Il più delle volte hanno una voce dissonante, ma fanno le «dive» sfoggiando i loro «vestiti» color clorofilla. Qualcuna invece spicca per melodie. Sono le piante che, incredibile a dirsi: cantano. Secondo certi studiosi emetterebbero segnali che trattati debitamente diventano note. C'è un uomo che le fa cantare in appositi concerti. Sabato «lui & loro» saranno al teatro Arsenale di Milano per un laboratorio aperto al pubblico, con un «live» serale; sarà uno dei momenti topici della due giorni (da venerdì) Parade électronique MMT Creative Lab. Il maestro degli arbusti cantori è Giuseppe Cordaro, agrigentino d'origine trapiantato a Reggio Emilia, chitarrista col pallino per la ricerca e l'elettronica.

La storia nasce da una domanda che si è fatto, una domanda che definisce ancestrale: le piante possono, in qualche modo, parlare o addirittura intonare una sorta di canto?

«Mi sono imbattuto nelle ricerche dello scienziato Stefano Mancuso (a capo del Linv, laboratorio internazionale di neurobiologia vegetale, ndr), che fa ricerche sull'intelligenza della flora racconta . Le cellule vegetali per certi scienziati emettono impulsi elettrici». Non solo, comunicherebbero attraverso una «rete», quasi una forma primitiva di internet naturale. Cordaro, appreso questo, si è mosso per capire come fare a catturare e decodificare quei segnali per trasformali in suoni. La scoperta di un collettivo di sperimentatori a Filadelfia è stata decisiva, un gruppo che stava per mettere sul mercato un sistema adatto allo scopo, il Midi Sprout. «Una scatola che registra impulsi e li converte in linguaggio sonoro continua il concertista sperimentatore , nella fattispecie in alfabeto midi». Un esempio sono i suoni emessi dai computer.
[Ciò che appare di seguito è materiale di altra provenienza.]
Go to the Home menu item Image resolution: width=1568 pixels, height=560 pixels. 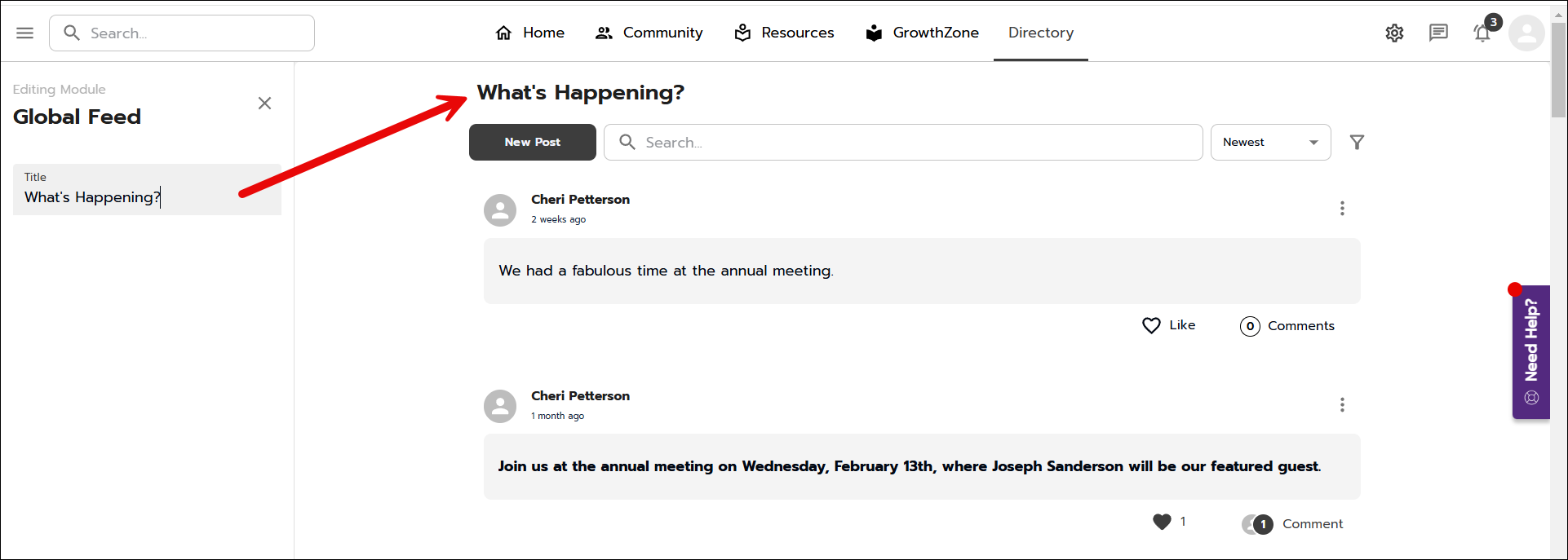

Come vengono tradotte le «chiacchierate» delle piante è presto detto: sistemati dei sensori sulle foglie si aziona la succitata scatola e i dati che arrivano sono trasformati elettronicamente, il tutto poi è trasferito agli strumenti musicali. «Ogni vegetale suona a suo modo e le sequenze non sono mai uguali», prosegue. Tra le piante canterine c'è qualche fuoriclasse. Giuseppe nei boschi dell'Appennino Reggiano si è imbattuto in una quercia «che fa i trilli». In un'oasi di Torre Salsa, provincia di Agrigento, c'è «una palma nana melodica». Dalla scienza all'arte sonora.

Le rilevazioni sul campo del pioniere sono diventate un disco dal titolo Origine che raccoglie un lavoro di quattro anni passati in mezzo alla natura tra castagni, yucca, cactus ed eucalipto. «A scopo educativo propongo passeggiate sonore e in alcuni casi interazioni musical-vocali tra piante e persone collegando entrambi ai cavi di trasmissione, per far capire l'importanza del mondo vegetale che è tutt'altro che inerte». Cordaro già noto per i concerti con le registrazioni dei vulcani e per aver contribuito a mappare il fracasso di un pezzo del capoluogo lombardo col progetto Audioscan insieme a Giorgio Sancristoforo («anche per trasformare i rifiuti sonori in musica», precisa), per il futuro ha già ultimato un'altra iniziativa che appare ancora più estrema: «Uscirà una nuova incisione da me firmata e dedicata a mio figlio Zeno. I brani li ho composti utilizzando i rumori rilevati con l'ecodoppler dalla pancia di mia moglie Claudia quando era in dolce attesa».

Insomma dopo i pezzi di confine dei californiani Matmos, che anni fa lanciarono un disco con rumori registrati durante un intervento di liposuzione, e le voci registrate delle piante, presto arriverà il primo disco... fetale.